_PROBLEM DESCRIPTION:_ Transcribe every record exactly as it appears.

Records from a data collection:
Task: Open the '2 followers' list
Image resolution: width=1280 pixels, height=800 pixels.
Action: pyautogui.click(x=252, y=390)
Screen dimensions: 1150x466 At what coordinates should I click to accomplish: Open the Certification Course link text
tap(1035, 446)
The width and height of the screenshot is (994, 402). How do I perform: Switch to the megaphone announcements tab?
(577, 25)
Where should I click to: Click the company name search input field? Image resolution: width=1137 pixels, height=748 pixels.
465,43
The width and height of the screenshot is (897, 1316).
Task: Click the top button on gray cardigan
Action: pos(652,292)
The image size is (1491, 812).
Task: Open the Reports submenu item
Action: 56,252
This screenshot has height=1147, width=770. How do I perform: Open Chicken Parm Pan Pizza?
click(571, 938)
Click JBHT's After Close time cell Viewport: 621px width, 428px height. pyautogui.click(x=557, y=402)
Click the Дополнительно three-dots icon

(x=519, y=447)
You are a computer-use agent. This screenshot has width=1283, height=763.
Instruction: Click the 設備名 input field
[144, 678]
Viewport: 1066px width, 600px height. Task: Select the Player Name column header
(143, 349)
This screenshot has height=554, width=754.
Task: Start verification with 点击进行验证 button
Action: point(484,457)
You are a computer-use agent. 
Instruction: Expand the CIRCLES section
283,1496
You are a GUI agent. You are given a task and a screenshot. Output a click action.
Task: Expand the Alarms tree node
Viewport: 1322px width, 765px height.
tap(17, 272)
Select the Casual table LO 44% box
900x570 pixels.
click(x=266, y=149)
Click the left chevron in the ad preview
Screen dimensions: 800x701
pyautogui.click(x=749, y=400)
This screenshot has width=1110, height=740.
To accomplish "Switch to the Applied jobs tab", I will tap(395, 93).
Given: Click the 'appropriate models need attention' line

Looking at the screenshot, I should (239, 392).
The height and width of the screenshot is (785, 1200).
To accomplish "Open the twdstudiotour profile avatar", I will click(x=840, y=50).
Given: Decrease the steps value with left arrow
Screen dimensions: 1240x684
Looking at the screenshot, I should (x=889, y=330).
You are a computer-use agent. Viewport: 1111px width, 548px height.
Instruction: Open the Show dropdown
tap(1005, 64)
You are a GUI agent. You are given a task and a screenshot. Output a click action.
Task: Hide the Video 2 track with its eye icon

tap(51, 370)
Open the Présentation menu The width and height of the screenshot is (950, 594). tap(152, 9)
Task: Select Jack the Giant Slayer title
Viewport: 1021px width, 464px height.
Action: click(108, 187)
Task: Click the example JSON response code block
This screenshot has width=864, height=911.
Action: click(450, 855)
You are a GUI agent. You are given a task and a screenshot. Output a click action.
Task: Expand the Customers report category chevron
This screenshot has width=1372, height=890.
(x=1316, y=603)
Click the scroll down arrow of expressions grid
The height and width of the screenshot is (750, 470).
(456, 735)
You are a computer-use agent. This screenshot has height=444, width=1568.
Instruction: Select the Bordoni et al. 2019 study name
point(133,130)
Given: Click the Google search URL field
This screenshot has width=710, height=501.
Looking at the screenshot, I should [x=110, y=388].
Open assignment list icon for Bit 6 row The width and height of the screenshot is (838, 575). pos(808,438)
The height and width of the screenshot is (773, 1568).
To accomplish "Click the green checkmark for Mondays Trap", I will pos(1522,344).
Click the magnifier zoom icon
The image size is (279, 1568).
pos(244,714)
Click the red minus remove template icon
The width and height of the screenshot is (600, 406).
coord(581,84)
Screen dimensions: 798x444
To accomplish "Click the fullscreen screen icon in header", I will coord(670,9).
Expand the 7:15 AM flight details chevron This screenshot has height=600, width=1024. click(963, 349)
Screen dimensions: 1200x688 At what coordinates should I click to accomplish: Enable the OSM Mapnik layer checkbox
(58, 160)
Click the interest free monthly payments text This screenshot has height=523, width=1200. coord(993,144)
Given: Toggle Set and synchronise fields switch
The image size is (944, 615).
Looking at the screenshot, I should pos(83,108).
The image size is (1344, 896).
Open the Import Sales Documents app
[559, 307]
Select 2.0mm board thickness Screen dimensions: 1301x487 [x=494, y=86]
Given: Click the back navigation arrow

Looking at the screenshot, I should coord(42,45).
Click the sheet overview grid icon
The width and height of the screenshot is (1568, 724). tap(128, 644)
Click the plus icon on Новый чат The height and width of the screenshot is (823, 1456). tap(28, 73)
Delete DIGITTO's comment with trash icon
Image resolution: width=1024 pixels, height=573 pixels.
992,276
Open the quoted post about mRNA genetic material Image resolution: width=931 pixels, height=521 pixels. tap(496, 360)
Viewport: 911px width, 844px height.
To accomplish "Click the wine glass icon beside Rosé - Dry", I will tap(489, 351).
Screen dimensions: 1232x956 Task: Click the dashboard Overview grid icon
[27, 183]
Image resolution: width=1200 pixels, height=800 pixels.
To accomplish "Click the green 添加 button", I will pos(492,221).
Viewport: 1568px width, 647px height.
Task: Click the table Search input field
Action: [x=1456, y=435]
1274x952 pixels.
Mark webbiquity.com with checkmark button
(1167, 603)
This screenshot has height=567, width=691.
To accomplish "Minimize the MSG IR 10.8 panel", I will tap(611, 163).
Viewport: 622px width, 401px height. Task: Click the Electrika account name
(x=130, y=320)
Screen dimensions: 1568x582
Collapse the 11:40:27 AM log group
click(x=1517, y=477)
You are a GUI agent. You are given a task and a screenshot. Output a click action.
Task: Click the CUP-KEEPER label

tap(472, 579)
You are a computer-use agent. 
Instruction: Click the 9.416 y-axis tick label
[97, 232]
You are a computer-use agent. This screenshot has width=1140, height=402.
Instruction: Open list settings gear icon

_SOLUTION TO THE PROBLEM:_
Task: Open the '2 followers' list
Image resolution: width=1280 pixels, height=800 pixels.
Action: pyautogui.click(x=252, y=390)
Screen dimensions: 1150x466 At what coordinates should I click to accomplish: Open the Certification Course link text
tap(1035, 446)
The width and height of the screenshot is (994, 402). How do I perform: Switch to the megaphone announcements tab?
(577, 25)
Where should I click to: Click the company name search input field? Image resolution: width=1137 pixels, height=748 pixels.
465,43
The width and height of the screenshot is (897, 1316).
Task: Click the top button on gray cardigan
Action: pos(652,292)
The image size is (1491, 812).
Task: Open the Reports submenu item
Action: 56,252
This screenshot has height=1147, width=770. How do I perform: Open Chicken Parm Pan Pizza?
click(571, 938)
Click JBHT's After Close time cell Viewport: 621px width, 428px height. pyautogui.click(x=557, y=402)
Click the Дополнительно three-dots icon

(x=519, y=447)
You are a computer-use agent. This screenshot has width=1283, height=763.
Instruction: Click the 設備名 input field
[144, 678]
Viewport: 1066px width, 600px height. Task: Select the Player Name column header
(143, 349)
This screenshot has height=554, width=754.
Task: Start verification with 点击进行验证 button
Action: point(484,457)
You are a computer-use agent. 
Instruction: Expand the CIRCLES section
283,1496
You are a GUI agent. You are given a task and a screenshot. Output a click action.
Task: Expand the Alarms tree node
Viewport: 1322px width, 765px height.
tap(17, 272)
Select the Casual table LO 44% box
900x570 pixels.
click(x=266, y=149)
Click the left chevron in the ad preview
Screen dimensions: 800x701
pyautogui.click(x=749, y=400)
This screenshot has width=1110, height=740.
To accomplish "Switch to the Applied jobs tab", I will tap(395, 93).
Given: Click the 'appropriate models need attention' line

Looking at the screenshot, I should (239, 392).
The height and width of the screenshot is (785, 1200).
To accomplish "Open the twdstudiotour profile avatar", I will click(x=840, y=50).
Given: Decrease the steps value with left arrow
Screen dimensions: 1240x684
Looking at the screenshot, I should (x=889, y=330).
You are a computer-use agent. Viewport: 1111px width, 548px height.
Instruction: Open the Show dropdown
tap(1005, 64)
You are a GUI agent. You are given a task and a screenshot. Output a click action.
Task: Hide the Video 2 track with its eye icon

tap(51, 370)
Open the Présentation menu The width and height of the screenshot is (950, 594). tap(152, 9)
Task: Select Jack the Giant Slayer title
Viewport: 1021px width, 464px height.
Action: click(108, 187)
Task: Click the example JSON response code block
This screenshot has width=864, height=911.
Action: click(450, 855)
You are a GUI agent. You are given a task and a screenshot. Output a click action.
Task: Expand the Customers report category chevron
This screenshot has width=1372, height=890.
(x=1316, y=603)
Click the scroll down arrow of expressions grid
The height and width of the screenshot is (750, 470).
(456, 735)
You are a computer-use agent. This screenshot has height=444, width=1568.
Instruction: Select the Bordoni et al. 2019 study name
point(133,130)
Given: Click the Google search URL field
This screenshot has width=710, height=501.
Looking at the screenshot, I should [x=110, y=388].
Open assignment list icon for Bit 6 row The width and height of the screenshot is (838, 575). pos(808,438)
The height and width of the screenshot is (773, 1568).
To accomplish "Click the green checkmark for Mondays Trap", I will pos(1522,344).
Click the magnifier zoom icon
The image size is (279, 1568).
pos(244,714)
Click the red minus remove template icon
The width and height of the screenshot is (600, 406).
coord(581,84)
Screen dimensions: 798x444
To accomplish "Click the fullscreen screen icon in header", I will coord(670,9).
Expand the 7:15 AM flight details chevron This screenshot has height=600, width=1024. click(963, 349)
Screen dimensions: 1200x688 At what coordinates should I click to accomplish: Enable the OSM Mapnik layer checkbox
(58, 160)
Click the interest free monthly payments text This screenshot has height=523, width=1200. coord(993,144)
Given: Toggle Set and synchronise fields switch
The image size is (944, 615).
Looking at the screenshot, I should pos(83,108).
The image size is (1344, 896).
Open the Import Sales Documents app
[559, 307]
Select 2.0mm board thickness Screen dimensions: 1301x487 [x=494, y=86]
Given: Click the back navigation arrow

Looking at the screenshot, I should coord(42,45).
Click the sheet overview grid icon
The width and height of the screenshot is (1568, 724). tap(128, 644)
Click the plus icon on Новый чат The height and width of the screenshot is (823, 1456). tap(28, 73)
Delete DIGITTO's comment with trash icon
Image resolution: width=1024 pixels, height=573 pixels.
992,276
Open the quoted post about mRNA genetic material Image resolution: width=931 pixels, height=521 pixels. tap(496, 360)
Viewport: 911px width, 844px height.
To accomplish "Click the wine glass icon beside Rosé - Dry", I will tap(489, 351).
Screen dimensions: 1232x956 Task: Click the dashboard Overview grid icon
[27, 183]
Image resolution: width=1200 pixels, height=800 pixels.
To accomplish "Click the green 添加 button", I will pos(492,221).
Viewport: 1568px width, 647px height.
Task: Click the table Search input field
Action: [x=1456, y=435]
1274x952 pixels.
Mark webbiquity.com with checkmark button
(1167, 603)
This screenshot has height=567, width=691.
To accomplish "Minimize the MSG IR 10.8 panel", I will tap(611, 163).
Viewport: 622px width, 401px height. Task: Click the Electrika account name
(x=130, y=320)
Screen dimensions: 1568x582
Collapse the 11:40:27 AM log group
click(x=1517, y=477)
You are a GUI agent. You are given a task and a screenshot. Output a click action.
Task: Click the CUP-KEEPER label

tap(472, 579)
You are a computer-use agent. 
Instruction: Click the 9.416 y-axis tick label
[97, 232]
You are a computer-use agent. This screenshot has width=1140, height=402.
Instruction: Open list settings gear icon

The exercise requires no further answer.